Joseph Neal Sewell was born in Scambellsby, Lincolnshire in 1805. An illegitimate child who was quickly forced to make his way in the world. By 14, he weighed 20 stone and eked out a living by exhibiting himself as a ‘fat boy’ in fairs and menageries.

Just ten years later, he would be dead and laid to rest - with much ceremony and spectacle in a Taunton churchyard.

This is the story of the Lincolnshire Giant and how Taunton became his final resting place.

Always unusually tall, by the time Sewell was an adult, he was 2.2m - seven feet, four inches - tall, almost three feet across and weighed 37 stone.

Somerset County Gazette: Taunton Giant pics

During his travels, he made many friends, but while visiting Swansea in 1826, he developed typhus fever and lost his sight.

His illness made him 'blind, feeble and helpless’, and he was forced into the poorhouse until he recovered enough to begin touring - and making money - again.

When he arrived in Bristol, kind people helped him with his needs, and he was eventually able to continue on to Exeter and Taunton.

Seeing the blinded, destitute giant, the residents of Taunton and Exeter swung into action, raising money to buy him a caravan so he could continue to tour and make a living.

He was taken on by James Bromsgrove (also referred to as Broomsgrove in certain publications) who owned a menagerie based at the Harp Inn on the Taunton-Shoreditch Turnpike.

Somerset County Gazette: Taunton Giant pics

He helped Sewell continue to tour the country, pairing him with Natty Farnham, a fellow performer who stood at only 37 inches tall - a little over three foot - and weighed 68lbs (almost five stone).

Farnham used to lead the giant around the fairs and assizes - a spectacle recounted by Thomas Hardy in his poem At a Country Fair.

“At a bygone Western country fair

I saw a giant led by a dwarf

With a red string like a long thin scarf;

How much he was the stronger there

The giant seemed unaware.

And then I saw that the giant was blind,

And the dwarf a shrewd-eyed little thing;

The giant, mild, timid, obeyed the string

As if he had no independent mind,

Or will of any kind.”

When he returned to Taunton, Sewell often lodged with a carpenter named Luxton who lived in Church Square.

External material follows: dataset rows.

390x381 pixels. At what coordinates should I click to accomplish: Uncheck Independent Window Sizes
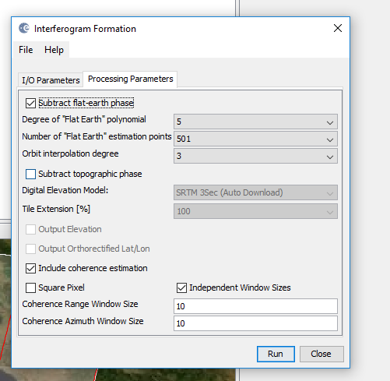click(x=181, y=288)
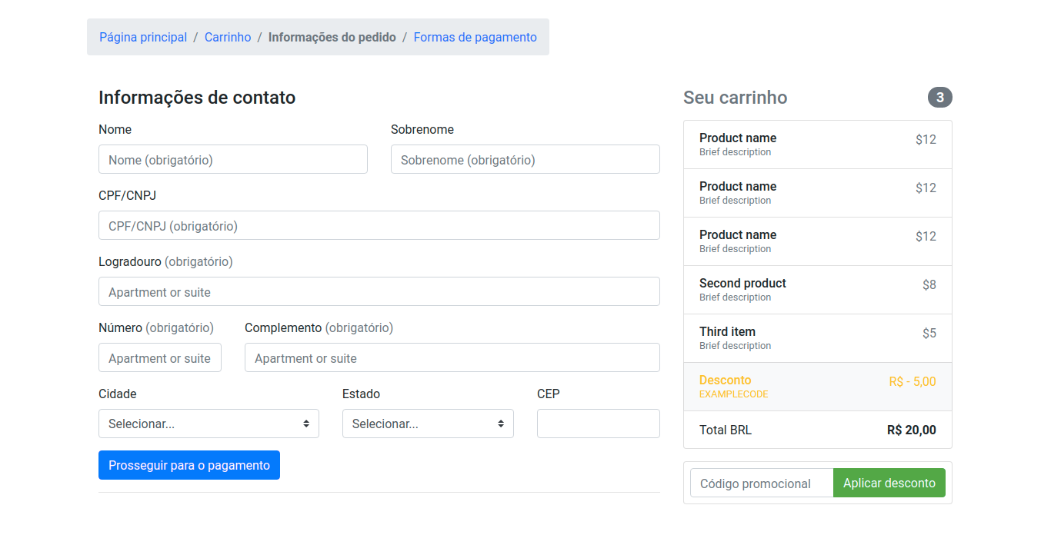The image size is (1051, 535).
Task: Select Informações do pedido breadcrumb item
Action: coord(332,37)
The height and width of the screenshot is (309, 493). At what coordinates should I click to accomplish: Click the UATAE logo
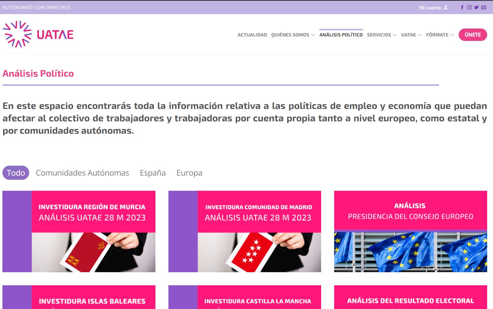pos(38,34)
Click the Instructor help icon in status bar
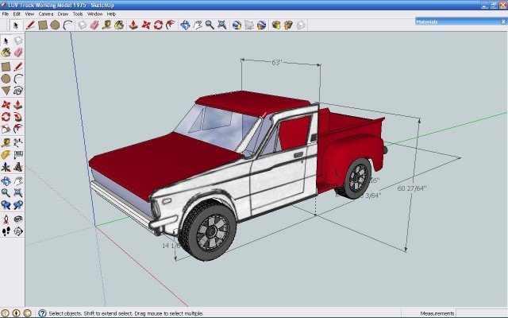This screenshot has width=508, height=318. (42, 313)
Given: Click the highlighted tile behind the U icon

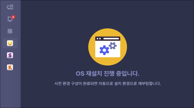Looking at the screenshot, I should (x=10, y=43).
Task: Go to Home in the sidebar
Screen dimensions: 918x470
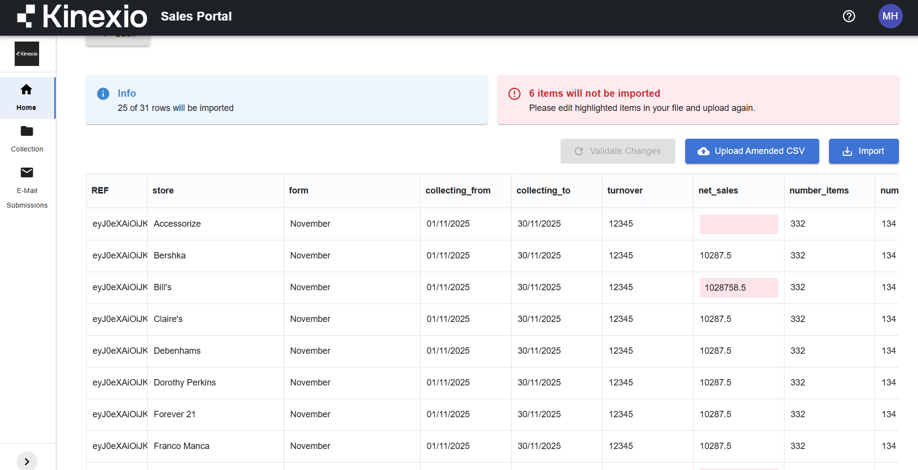Action: coord(27,97)
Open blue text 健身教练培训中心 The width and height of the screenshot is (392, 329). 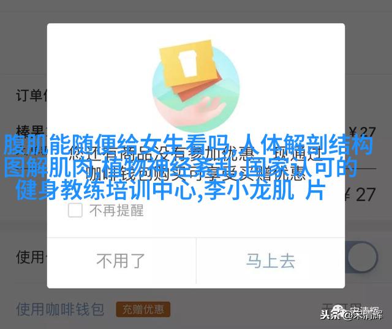106,191
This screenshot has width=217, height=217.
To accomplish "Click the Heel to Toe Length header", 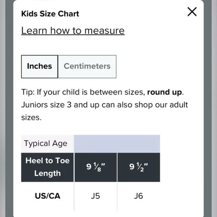I will coord(48,167).
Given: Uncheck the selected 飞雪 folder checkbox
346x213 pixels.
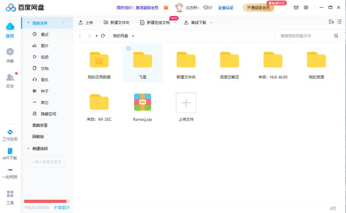Looking at the screenshot, I should click(128, 49).
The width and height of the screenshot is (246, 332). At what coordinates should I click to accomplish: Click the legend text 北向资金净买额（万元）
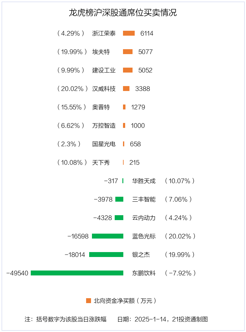click(125, 301)
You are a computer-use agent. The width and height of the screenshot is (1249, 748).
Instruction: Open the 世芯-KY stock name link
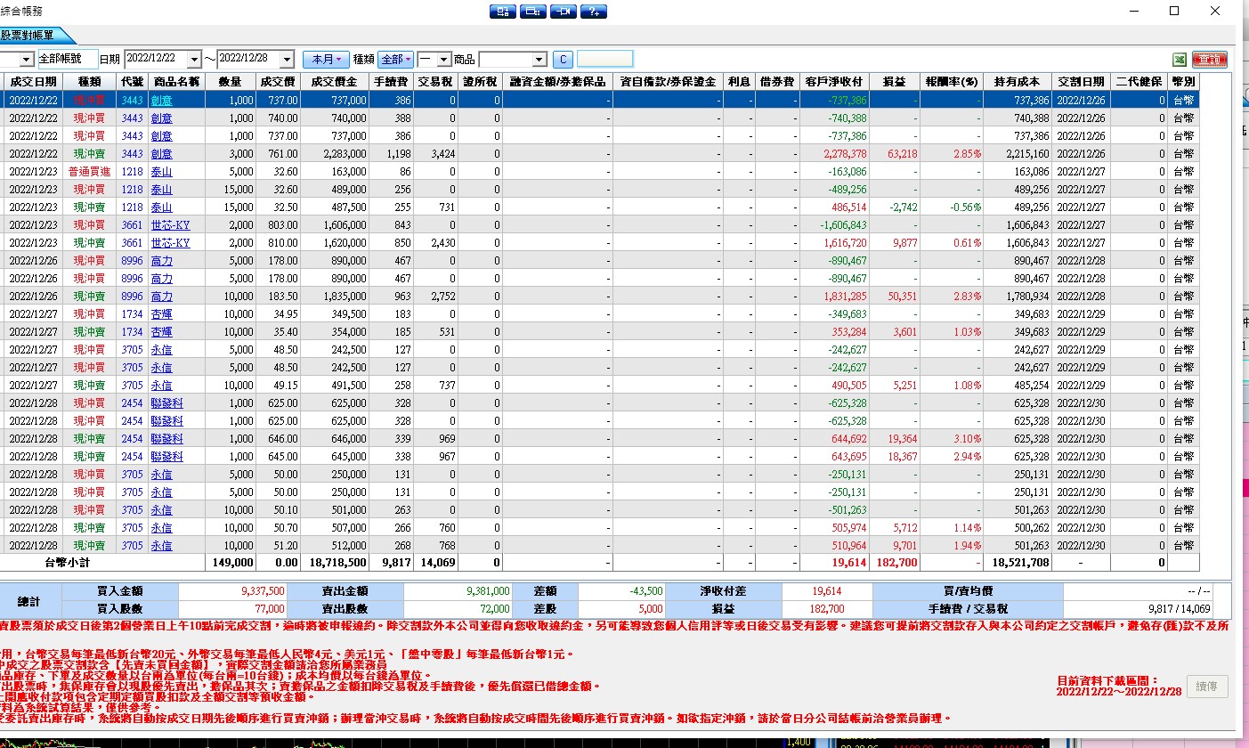(x=170, y=225)
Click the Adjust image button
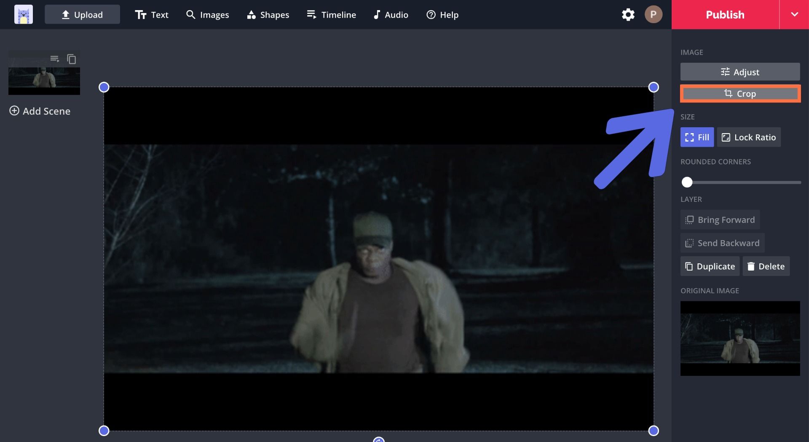809x442 pixels. pos(740,72)
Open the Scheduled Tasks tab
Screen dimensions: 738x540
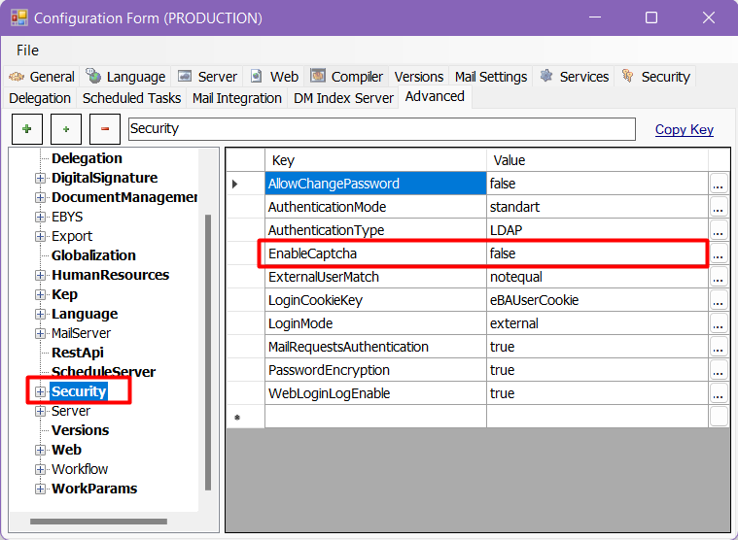click(x=131, y=98)
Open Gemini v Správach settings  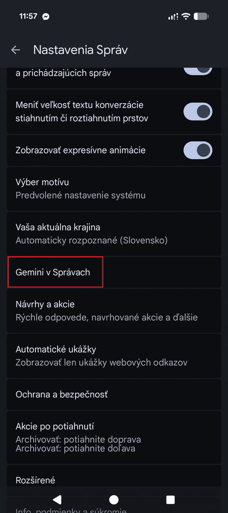tap(114, 272)
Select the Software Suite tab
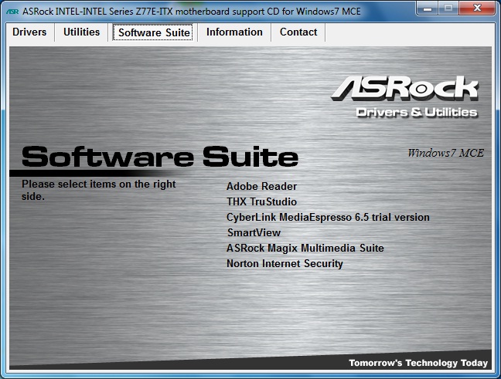 coord(154,32)
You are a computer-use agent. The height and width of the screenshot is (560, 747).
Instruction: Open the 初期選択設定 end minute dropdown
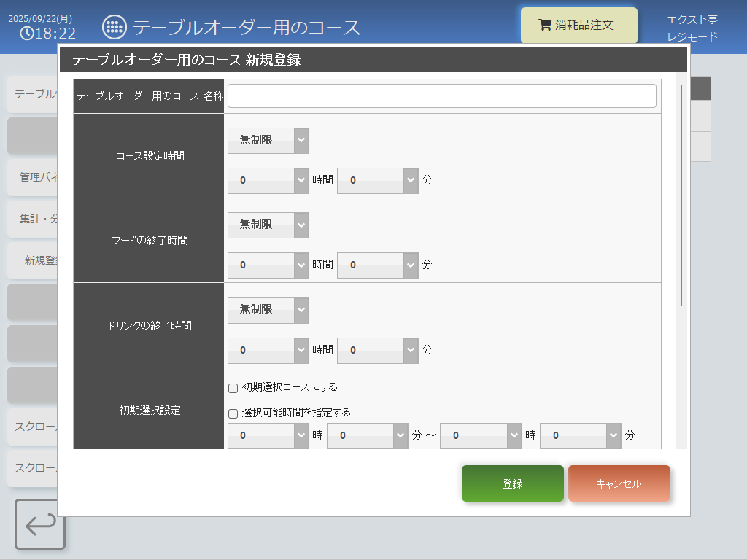pyautogui.click(x=580, y=436)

Sewell's public appearances eventually took him back to his old haunts in Swansea, but he was never completely well, and during one of these appearances he became critically ill.

According to the Monmouthshire Merlin printed on 11 July, 1829:

"He arrived on Wednesday and exhibited the whole of Thursday (fair day) with a midget called Farnham.

"Friday evening he complained of being unwell and shortly afterwards had several epileptic fits, which so completely shook the caravan, that the men were obliged to secure the wheels to prevent it from falling.

Somerset County Gazette: Taunton Giant pics

"Some medical men were immediately sent for, but it was evident that he could not survive long, and he expired about 12 o'clock on Saturday night."

Before his death, Sewell had for his body to be returned to Taunton, where he believed the kindness experienced there would also be extended to his corpse.

Newspapers reported that the giant had a ‘great horror’ of his body being taken after his death for study and dissection - perhaps not entirely unfounded, given that bodysnatchers were stalking the graveyards of the area looking for fresh cadavers to sell to medical students.

Sewell’s caravan, containing his body, travelled from Swansea to Gloucester and Bristol and then into Taunton, accompanied by Bromsgrove and Farnham. Throughout the journey, Bromsgrove was approached time and time again by people wanting to buy the corpse, including one particularly persistent Frenchman.

Bromsgrove denied all such requests and Sewell’s coffin, made of elm, an inch thick and measuring nearly 8ft in length, was lowered into the ground on the north side of St Mary Magdelene Church on July 13, 1829, in a service conducted by Rev H Bowery.

His funeral expenses were all covered by John Bluett, a prosperous grocer, tea dealer and later a wine and spirit merchant from the town. The spectacle of the ceremony drew large crowds, and the giant’s long grave - although now sadly lost - was 'seen for many years'.

With a modern eye, It is likely that Joseph Sewell’s blindness and early death were precipitated not by typhus fever but were a direct result of his condition - Gigantism.

His blindness, fits and early death were almost certainly the results of the increasing pressure caused by a pituitary tumour or by cerebrovascular disease.

At the time of his death, aged just 24, he required five yards of broad cloth for his custom-made coat, five yards of cloth and lining for his waistcoat and seven yards of patent cord for his trousers.

While time has faded the memory of Sewell, much the way that weather has worn away any trace of his grave, there is one permanent reminder of the man whose faith in Taunton was so well-founded.

His shoes - 14½ inches long, and 6½ inches wide - are on permanent display at the Museum of Somerset, in Taunton and remain one of their most popular exhibits.